Larry Osterman's WebLog

Confessions of an Old Fogey
Blog - Title

What does style look like, part 6

What does style look like, part 6

Rate This
  • Comments 14
Previously in the series, I've touched on indentation and commenting, The next aspect of "style" that I want to talk about is variable (and function) naming conventions.

Upon reflection, I hungarianized the code way too early in the series, it properly belongs in this article, so lets go back to the beginning, and see what happens to the code with different naming styles.  Here's the original code:

#include "list.h"
main(int argc, char *argv[])
  {
    int i, N = atoi(argv[1]), M = atoi(argv[2]);
    Node t, x; initNodes(N);
    for (i = 2, x = newNode(1); i <= N; i++)
      { t = newNode(i); insertNext(x, t); x = t; }
    while (x != Next(x))
      {
        for (i = 1; i < M ; i++) x = Next(x);
        freeNode(deleteNext(x));
      }
    printf("%d\n", Item(x));
  }

 

Rewriting the code in hungarian yields:

#include "list.h"
main(C cArg, SZ rgszArg[])
  {
    I iNode, cNodes = atoi(rgszArg[1]), cNodesToSkip = atoi(rgszArg[2]);
    PNODE pnodeT, pnodeCur; InitNodes(cNodes);
    for (iNode = 2, pnodeCur = PnodeNew(1); iNode <= cNodes ; iNode++)
      { pnodeT = PnodeNew(i); InsertNext(pnodeCur, pnodeT); pnodeCur = pnodeT; }
    while (pnodeCur != PnodeNext(x))
      {
        for (iNode = 1; iNode < cNodesToSkip ; iNode++) pnodeCur = PnodeNext(pnodeCur);
        FreeNode(PnodeDeleteNext(pnodeCur));
      }
    printf("%d\n", Item(nodeCur));
  }

So what changed?  First off, all the built-in types are gone.  Hungarian can use them, but not for most reasons.  Next, the hungarian types "I", "C", and "SZ" are used to replace indexes, counts and strings.  Obviously the C runtime library functions remain the same.  Next, I applied the appropriate prefix - i for indices, c for counts, p<type> for "pointer to <type>".  The Node type was renamed PNODE, in Hungarian, all types are uppercased.  In Hungarian, the name of the routine describes the return value - so a routine that returns a "pointer to foo" is named "Pfoo<something relevent to which pfoo is being returned>".

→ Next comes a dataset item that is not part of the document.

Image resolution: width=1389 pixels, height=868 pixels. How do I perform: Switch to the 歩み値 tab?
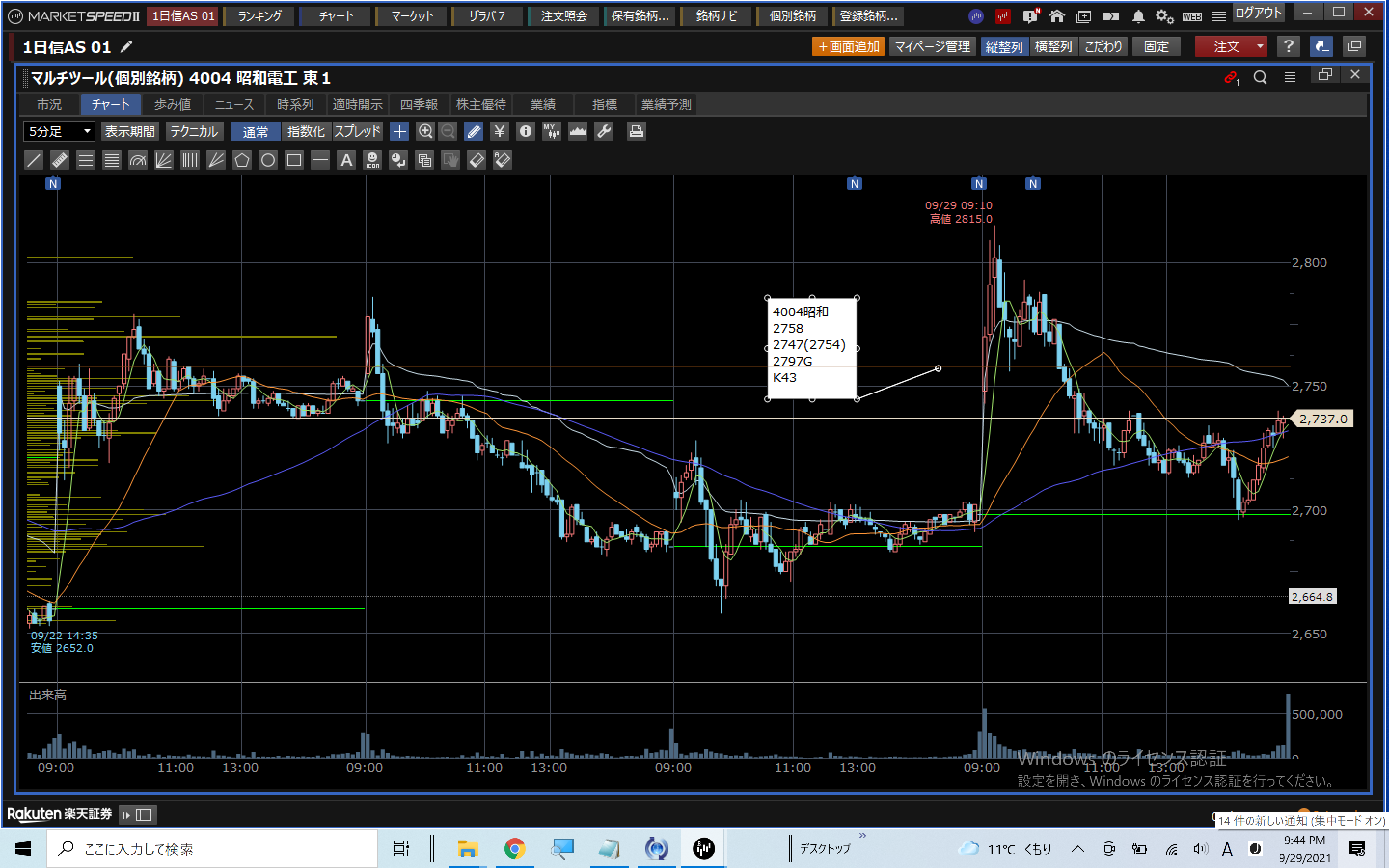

But, of course, there are LOTs of alternative naming conventions other than Hungarian.  For example, Microsoft's published extensive documentation on design guidelines for class library developers who want to publish managed libraries.  Lets recast the sample application in the .Net coding style:

So what does the .Net/CLR coding style look like?  First off, the CLR naming guidelines for methods require that they use PascalCase, and that verbs or verb phrases are used to name the methods.  Second, the CLR naming guidelines require that parameters to functions obey camelCase.  This example doesn't have any parameters declared other than argv and argc, so that aspect dosn't change.  But the naming guidelines are pretty clear about the choice of names: parameters should always be spelled out, abbreviations should only be used if developers generally understand them.  And you should NOT use hungarian notation.  They go on to say that "good names describe semantics, not type".  I find this last one fascinating, since it highlights one of the major differences between systems Hungarian and applications Hungarian - Systems Hungarian represents the type, apps Hungarian represents the semantics.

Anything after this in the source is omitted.